● Task statement: Below are entries; output exactly the lines from the one with "2022 Existing Cover" to the one with "Reviews (0) [tab] (562, 931)", both included, and nothing else.

*** Record set

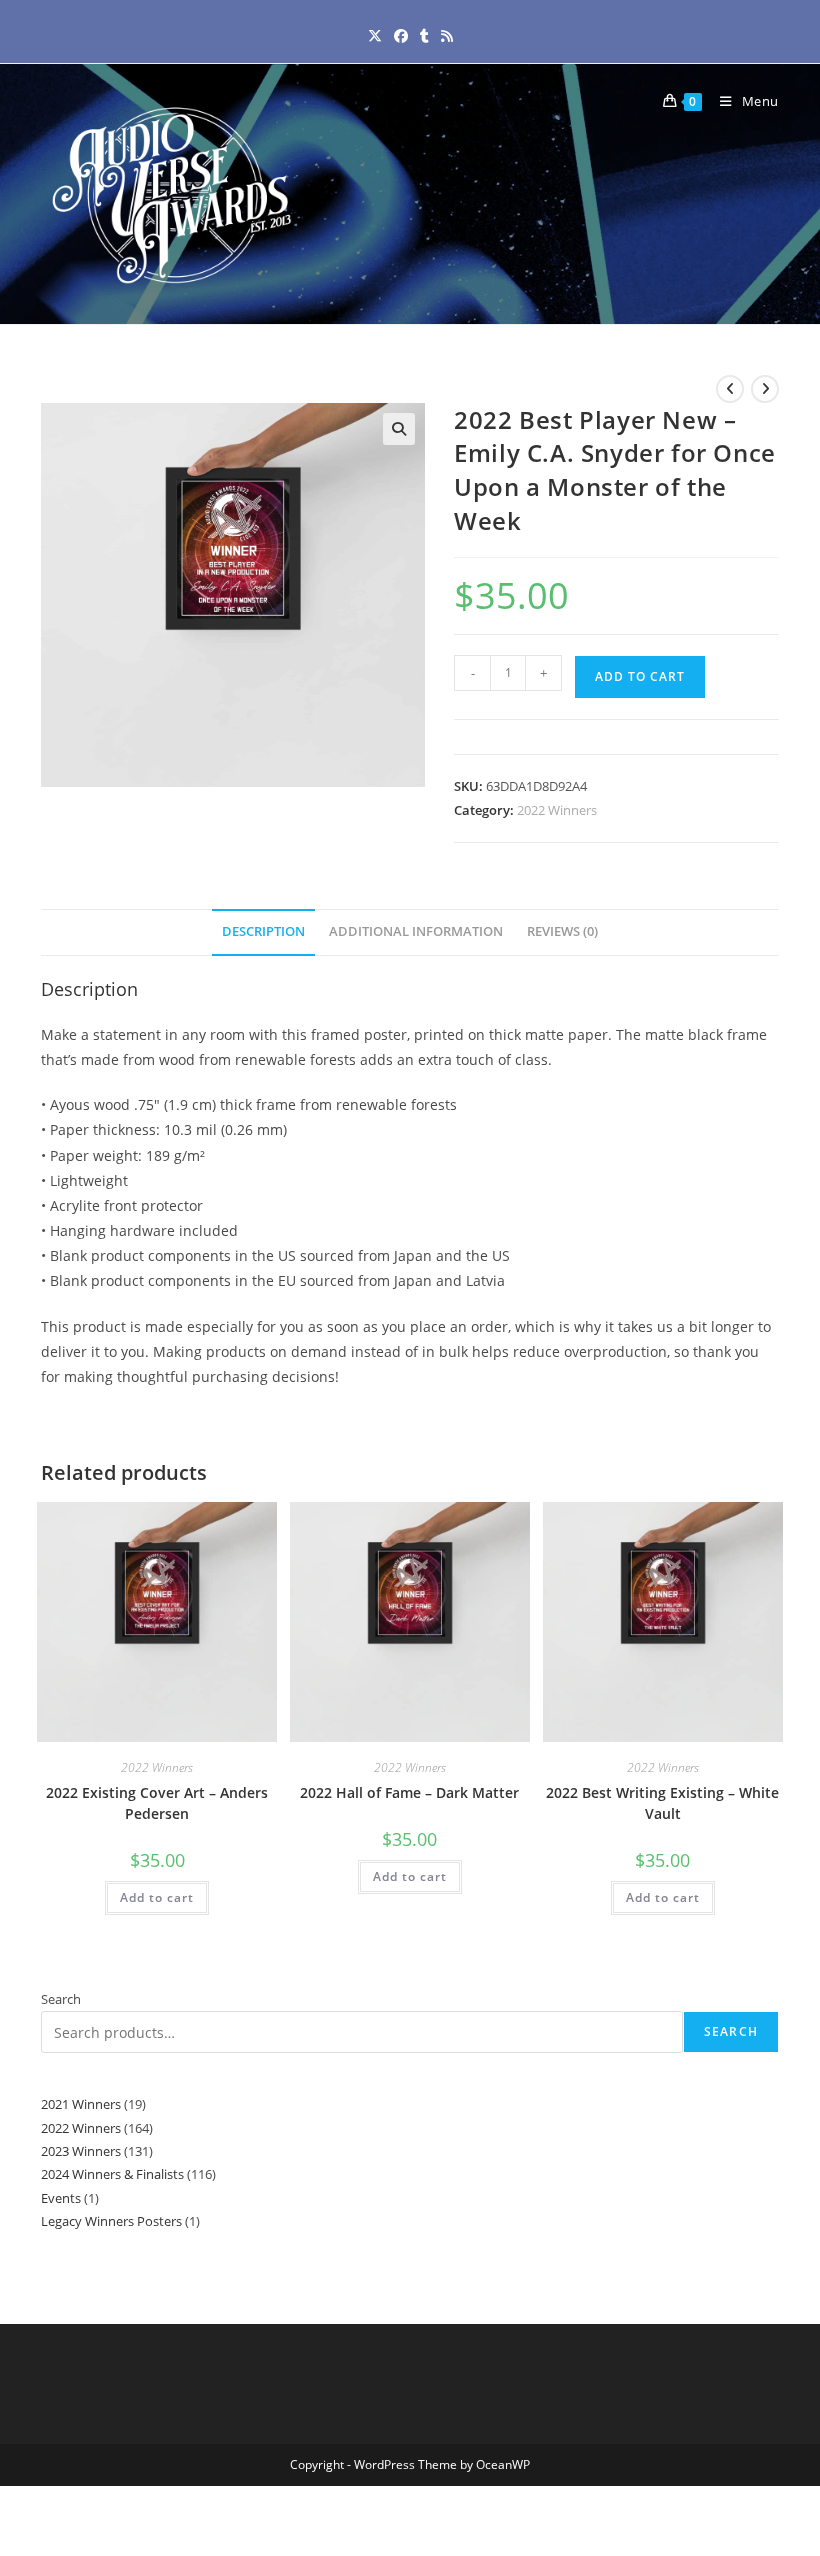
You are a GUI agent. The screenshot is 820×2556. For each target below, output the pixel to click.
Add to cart (640, 676)
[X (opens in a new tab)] (375, 35)
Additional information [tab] (416, 931)
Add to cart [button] (157, 1897)
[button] (399, 429)
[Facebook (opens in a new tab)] (401, 35)
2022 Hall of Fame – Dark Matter (409, 1792)
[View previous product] (730, 389)
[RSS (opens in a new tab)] (447, 35)
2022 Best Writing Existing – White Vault (662, 1803)
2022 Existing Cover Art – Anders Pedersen (157, 1803)
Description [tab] (263, 931)
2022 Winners (557, 810)
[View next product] (765, 389)
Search (61, 1999)
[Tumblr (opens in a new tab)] (424, 35)
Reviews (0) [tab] (562, 931)
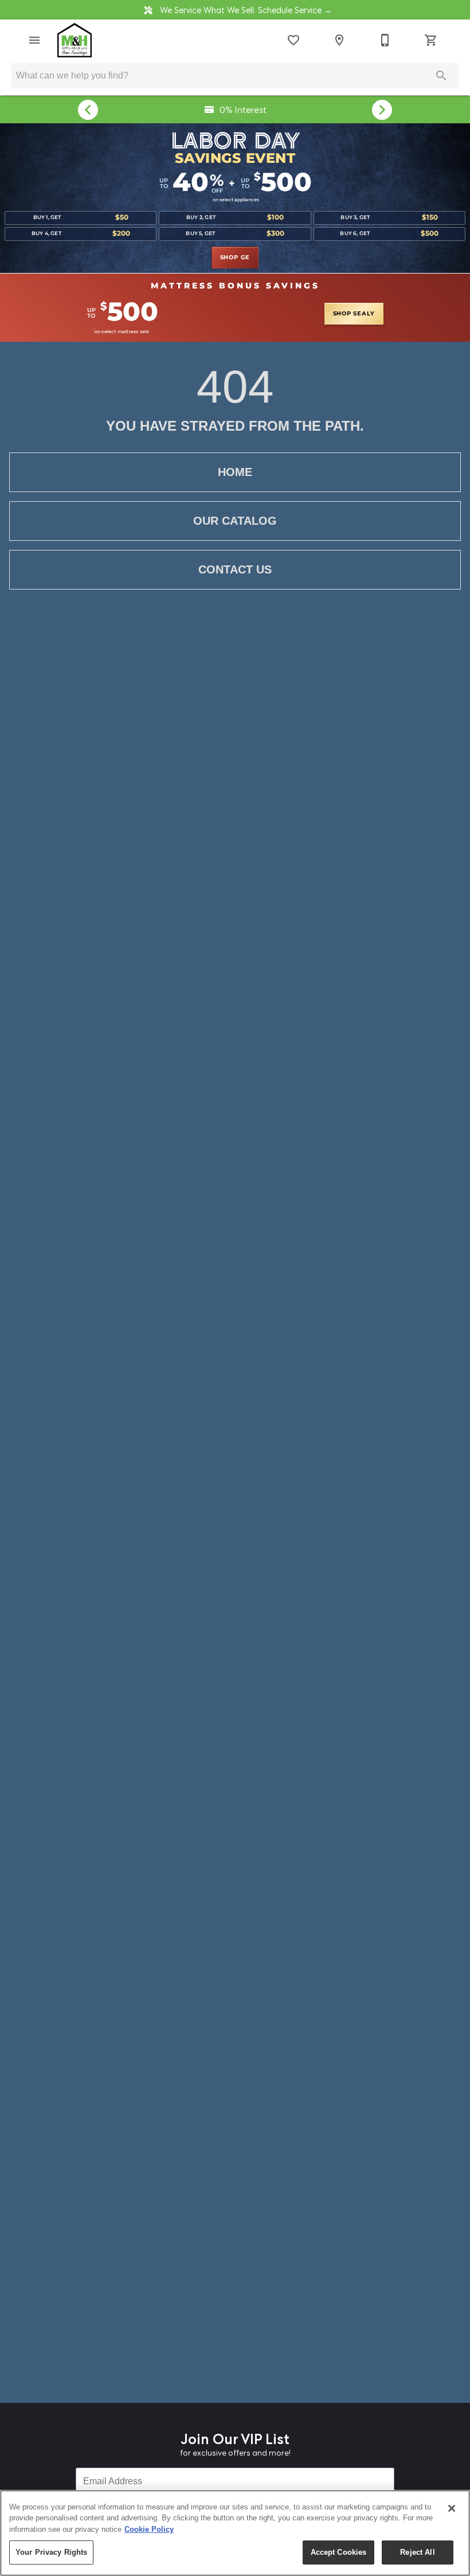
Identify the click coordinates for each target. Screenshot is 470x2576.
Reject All (417, 2552)
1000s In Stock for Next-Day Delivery (242, 108)
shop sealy (354, 313)
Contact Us (235, 569)
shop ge (235, 257)
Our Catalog (235, 520)
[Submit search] (441, 75)
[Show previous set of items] (88, 109)
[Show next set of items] (382, 109)
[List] (293, 40)
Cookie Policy (149, 2529)
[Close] (451, 2508)
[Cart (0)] (431, 40)
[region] (235, 2533)
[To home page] (74, 40)
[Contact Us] (385, 40)
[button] (34, 40)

******

● Result of the exercise:
2022 Existing Cover Art – Anders Pedersen (157, 1803)
Description [tab] (263, 931)
2022 Winners (557, 810)
[View next product] (765, 389)
Search (61, 1999)
[Tumblr (opens in a new tab)] (424, 35)
Reviews (0) [tab] (562, 931)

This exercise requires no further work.